### TASK
Check each line of the entries below for the word "click", and copy out the ones that have it.

### SUPPLIED MATERIAL

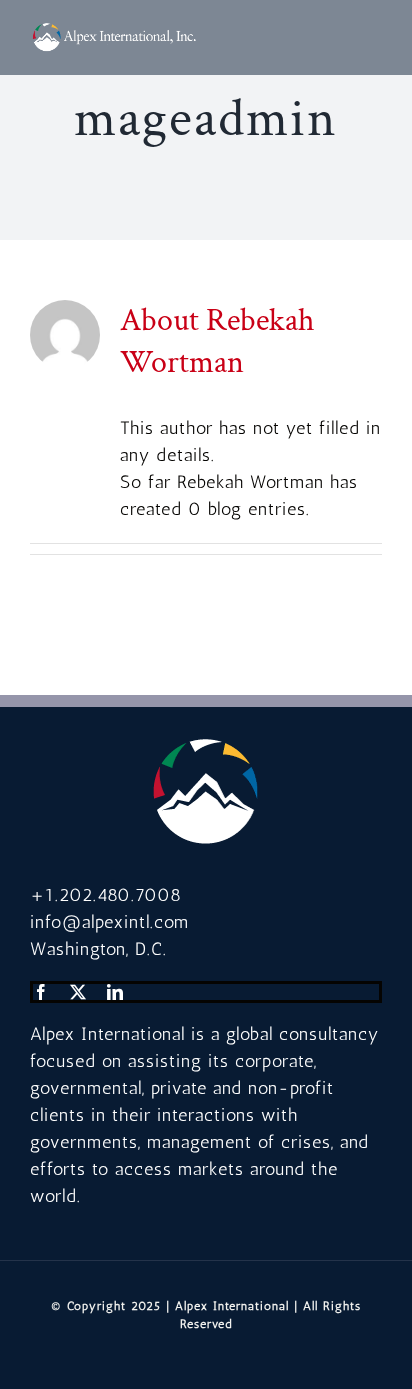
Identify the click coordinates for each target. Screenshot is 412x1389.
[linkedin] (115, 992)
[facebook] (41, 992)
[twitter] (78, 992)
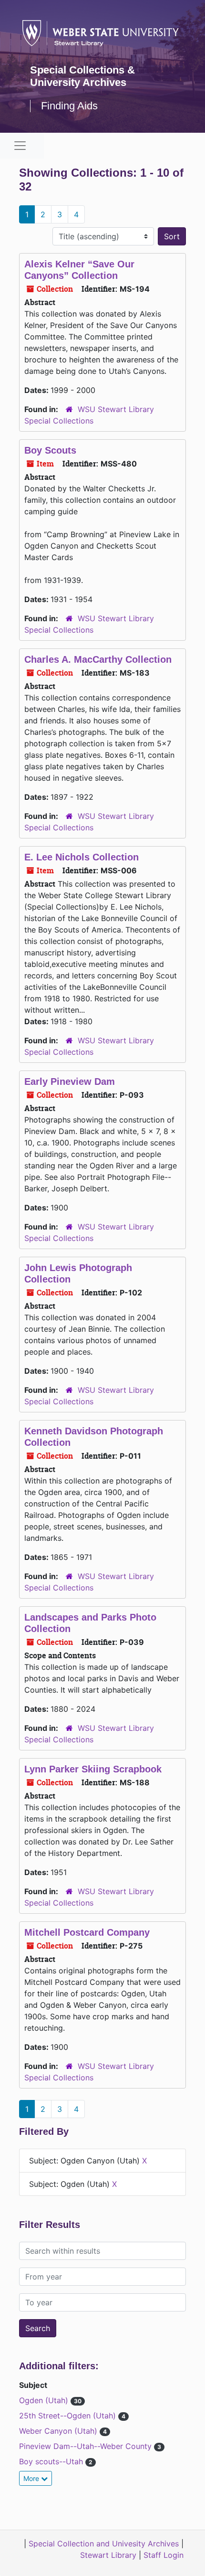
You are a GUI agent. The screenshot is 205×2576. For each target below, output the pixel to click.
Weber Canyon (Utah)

--

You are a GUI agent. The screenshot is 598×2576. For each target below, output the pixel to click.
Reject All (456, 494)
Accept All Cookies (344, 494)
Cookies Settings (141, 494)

* * *

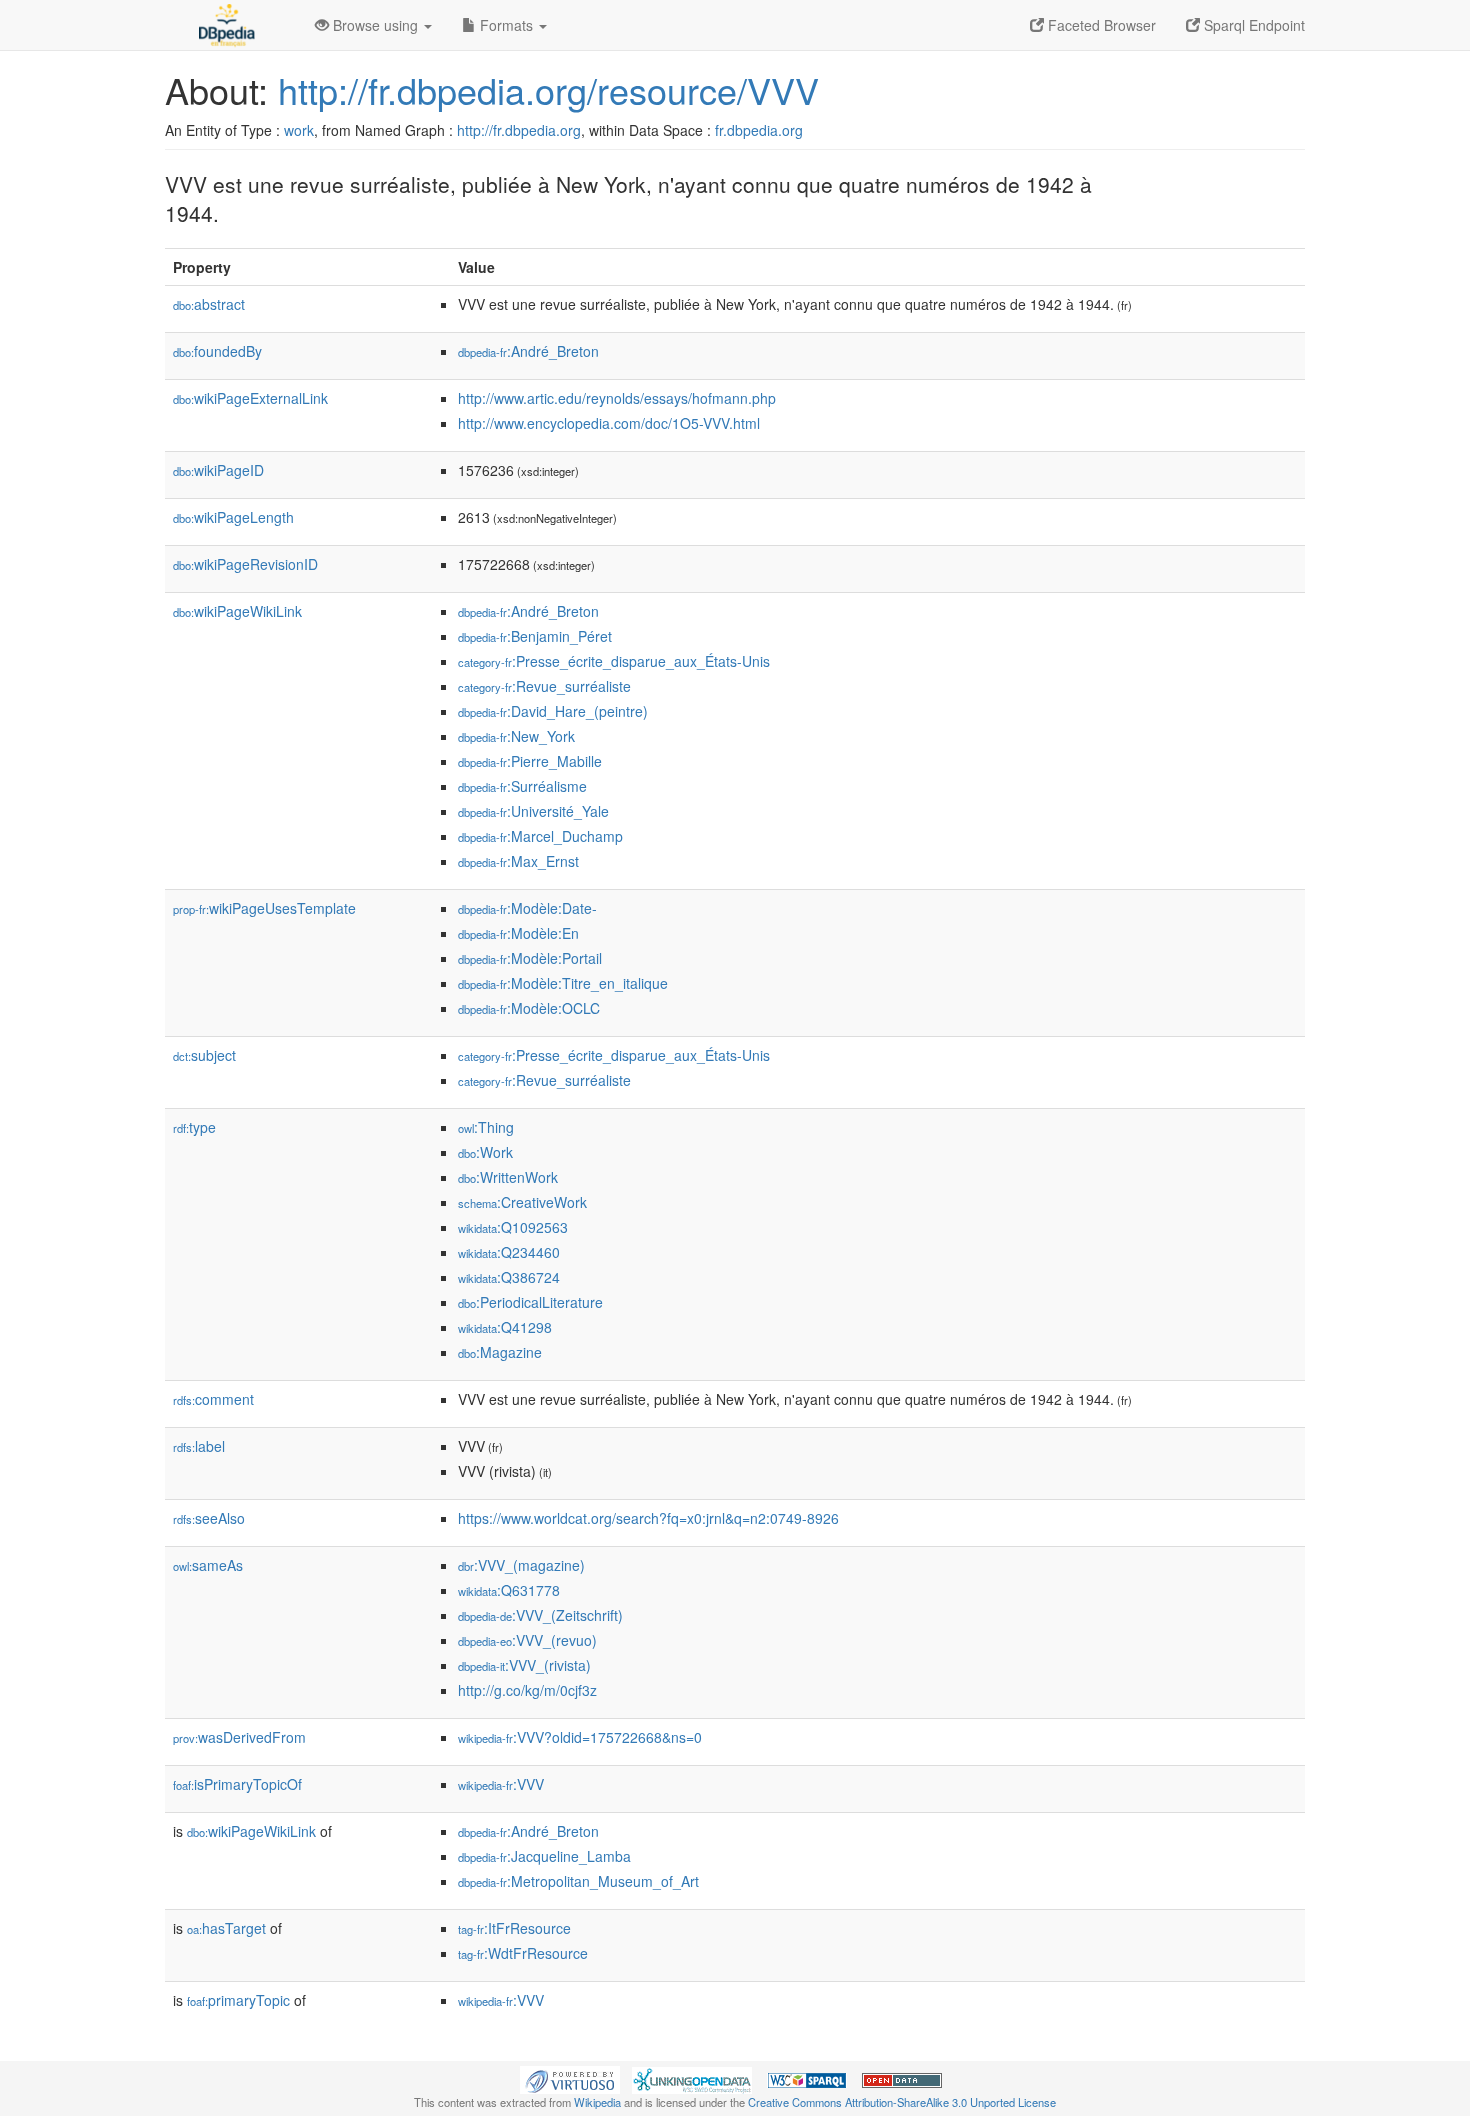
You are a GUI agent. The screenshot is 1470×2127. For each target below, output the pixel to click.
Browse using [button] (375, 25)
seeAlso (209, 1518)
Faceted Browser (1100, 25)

### WRITTEN ANSWER
Identify the click coordinates for each target. Screenshot is 412x1389.
You are a GUI agent. The screenshot is 205×2576. For each target below, output the pixel to click.
You are a GUI agent. The screenshot is 598×2576. For each target below, output the pixel to click.
You are a GUI agent. The screenshot is 1470×2127. For each target below, output the pixel to click.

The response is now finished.